You are viewing a plain text version of this content. The canonical link for it is here.

Posted to user@hive.apache.org by tim robertson <ti...@gmail.com> on 2009/07/03 23:11:56 UTC

many terms in group by

Hi all,

I have several MapReduce jobs that are basically doing counts with
group by on tab delimited files.
Getting tired of writing the same thing over again for each report I
am thinking of trying Hive for this.

Does Hive work ok with 9 or so terms in the group by?
(e.g. it is happy concatenating the fields to make the key to emit
from the map so it can do the count is a reduce and complete in one
mapreduce job)

I'm meaning the equivalent of:
  select a,b,c,d,e,f,g,h,i,count(*) from table x group by a,b,c,d,e,f,g,h,i;

Many thanks,
Tim

Re: many terms in group by

Posted by tim robertson <ti...@gmail.com>.

Thanks for the indication it will work.  I'll set it up and try it.

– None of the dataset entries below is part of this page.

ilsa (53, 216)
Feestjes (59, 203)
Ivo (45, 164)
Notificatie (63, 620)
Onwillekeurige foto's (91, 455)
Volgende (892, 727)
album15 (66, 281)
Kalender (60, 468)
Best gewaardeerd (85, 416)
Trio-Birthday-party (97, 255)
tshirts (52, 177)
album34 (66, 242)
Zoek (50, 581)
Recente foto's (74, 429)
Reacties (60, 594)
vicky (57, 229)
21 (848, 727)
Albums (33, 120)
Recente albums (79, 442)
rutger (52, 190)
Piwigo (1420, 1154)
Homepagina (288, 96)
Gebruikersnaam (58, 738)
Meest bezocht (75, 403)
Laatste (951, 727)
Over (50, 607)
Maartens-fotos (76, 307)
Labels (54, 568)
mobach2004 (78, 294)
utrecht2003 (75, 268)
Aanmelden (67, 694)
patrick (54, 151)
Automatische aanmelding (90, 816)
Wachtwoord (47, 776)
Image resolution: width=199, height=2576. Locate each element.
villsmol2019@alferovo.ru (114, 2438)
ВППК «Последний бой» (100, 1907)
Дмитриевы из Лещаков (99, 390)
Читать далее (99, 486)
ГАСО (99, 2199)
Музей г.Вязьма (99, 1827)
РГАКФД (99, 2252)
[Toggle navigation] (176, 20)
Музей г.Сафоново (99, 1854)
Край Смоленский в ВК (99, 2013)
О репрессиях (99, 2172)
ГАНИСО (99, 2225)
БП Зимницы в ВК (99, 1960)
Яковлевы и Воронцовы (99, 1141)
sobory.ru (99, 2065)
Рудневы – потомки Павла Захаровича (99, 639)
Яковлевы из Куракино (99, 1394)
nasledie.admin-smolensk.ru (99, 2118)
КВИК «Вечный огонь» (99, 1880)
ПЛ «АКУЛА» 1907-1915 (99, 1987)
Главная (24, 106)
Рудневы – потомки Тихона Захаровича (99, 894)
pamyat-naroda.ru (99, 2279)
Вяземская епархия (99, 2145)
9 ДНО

Sorry for posting repeat question... just joined list (again).

Cheers

Tim


On Sat, Jul 4, 2009 at 9:03 AM, Amr Awadallah<aa...@cloudera.com> wrote:
>> select a,b,c,d,e,f,g,h,i,count(*) from table x group by a,b,c,d,e,f,g,h,i;
>
> yes, should work, please try it and let us know.
>
> -- amr
>
> tim robertson wrote:
>>
>> Hi all,
>>
>> I have several MapReduce jobs that are basically doing counts with
>> group by on tab delimited files.
>> Getting tired of writing the same thing over again for each report I
>> am thinking of trying Hive for this.
>>
>> Does Hive work ok with 9 or so terms in the group by?
>> (e.g. it is happy concatenating the fields to make the key to emit
>> from the map so it can do the count is a reduce and complete in one
>> mapreduce job)
>>
>> I'm meaning the equivalent of:
>>  select a,b,c,d,e,f,g,h,i,count(*) from table x group by
>> a,b,c,d,e,f,g,h,i;
>>
>> Many thanks,
>> Tim
>>
>

Re: many terms in group by

Posted by Amr Awadallah <aa...@cloudera.com>.

 > select a,b,c,d,e,f,g,h,i,count(*) from table x group by 
a,b,c,d,e,f,g,h,i;

yes, should work, please try it and let us know.

-- amr

tim robertson wrote:
> Hi all,
>
> I have several MapReduce jobs that are basically doing counts with
> group by on tab delimited files.
> Getting tired of writing the same thing over again for each report I
> am thinking of trying Hive for this.
>
> Does Hive work ok with 9 or so terms in the group by?
> (e.g. it is happy concatenating the fields to make the key to emit
> from the map so it can do the count is a reduce and complete in one
> mapreduce job)
>
> I'm meaning the equivalent of:
>   select a,b,c,d,e,f,g,h,i,count(*) from table x group by a,b,c,d,e,f,g,h,i;
>
> Many thanks,
> Tim
>